Instructions to follow:
I would like you to output every record below exactly, apart from the pictures.

=== Provided records ===

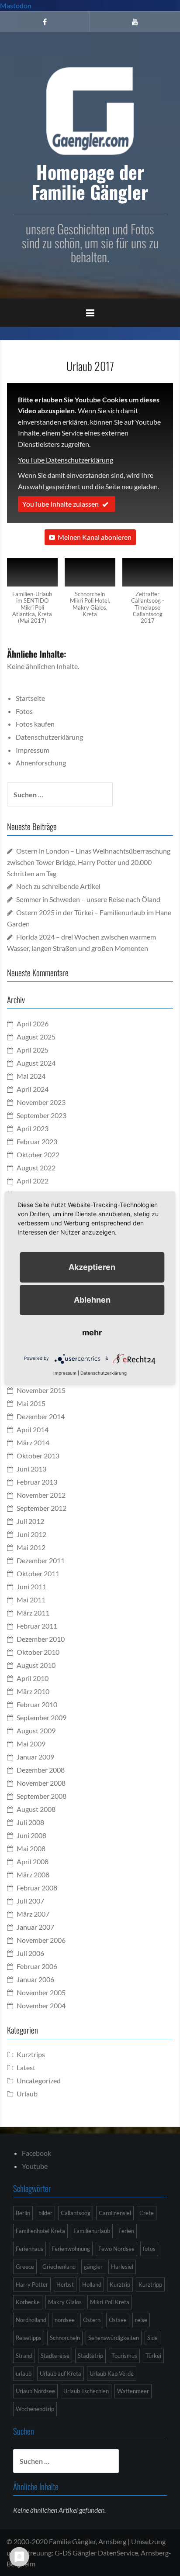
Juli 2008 (30, 1822)
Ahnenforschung (41, 762)
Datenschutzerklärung (49, 737)
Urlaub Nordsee (35, 2390)
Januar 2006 (35, 1979)
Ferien (126, 2230)
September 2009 (41, 1717)
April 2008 (32, 1861)
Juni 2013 (31, 1469)
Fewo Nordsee (116, 2248)
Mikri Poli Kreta (109, 2301)
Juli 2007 (30, 1901)
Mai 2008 (31, 1848)
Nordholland (31, 2319)
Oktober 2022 (38, 1154)
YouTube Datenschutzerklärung (65, 460)
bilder (45, 2212)
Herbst (65, 2284)
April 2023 (32, 1128)
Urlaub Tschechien (86, 2390)
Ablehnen (92, 1299)
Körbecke (28, 2301)
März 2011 (33, 1613)
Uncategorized (39, 2080)
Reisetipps (29, 2337)
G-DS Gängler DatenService (96, 2553)
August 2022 (36, 1167)
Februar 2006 (37, 1966)
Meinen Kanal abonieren (95, 537)
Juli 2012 (30, 1521)
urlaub (23, 2373)
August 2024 (36, 1063)
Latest (26, 2067)
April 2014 (32, 1429)
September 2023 (41, 1115)
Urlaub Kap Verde (112, 2373)
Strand (24, 2355)
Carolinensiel (115, 2212)
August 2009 (36, 1730)
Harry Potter (32, 2284)
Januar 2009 (35, 1757)
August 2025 (36, 1036)
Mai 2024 (31, 1076)
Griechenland (59, 2266)
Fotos (24, 711)
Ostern (91, 2319)
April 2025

===

Your response:
Juli 2008 (30, 1822)
Ahnenforschung (41, 762)
Datenschutzerklärung (49, 737)
Urlaub Nordsee (35, 2390)
Januar 2006 (35, 1979)
Ferien (126, 2230)
September 2009 (41, 1717)
April 2008 (32, 1861)
Juni 2013 (31, 1469)
Fewo Nordsee (116, 2248)
Mikri Poli Kreta (109, 2301)
Juli 2007 (30, 1901)
Mai 2008 (31, 1848)
Nordholland (31, 2319)
Oktober 2022 (38, 1154)
YouTube Datenschutzerklärung (65, 460)
bilder (45, 2212)
Herbst (65, 2284)
April 2023 (32, 1128)
Urlaub Tschechien (86, 2390)
Ablehnen (92, 1299)
Körbecke (28, 2301)
März 2011 (33, 1613)
Uncategorized (39, 2080)
Reisetipps (29, 2337)
G-DS Gängler DatenService (96, 2553)
August 2022 (36, 1167)
Februar 2006 (37, 1966)
Meinen Kanal abonieren (95, 537)
Juli 2012 (30, 1521)
urlaub (23, 2373)
August 2024 (36, 1063)
Latest (26, 2067)
April 2014 (32, 1429)
September 2023 (41, 1115)
Urlaub Kap Verde (112, 2373)
Strand (24, 2355)
Carolinensiel (115, 2212)
August 2009 (36, 1730)
Harry Potter (32, 2284)
Januar 2009 (35, 1757)
August 2025 (36, 1036)
Mai 2024 (31, 1076)
Griechenland (59, 2266)
Fotos (24, 711)
Ostern (91, 2319)
April 2025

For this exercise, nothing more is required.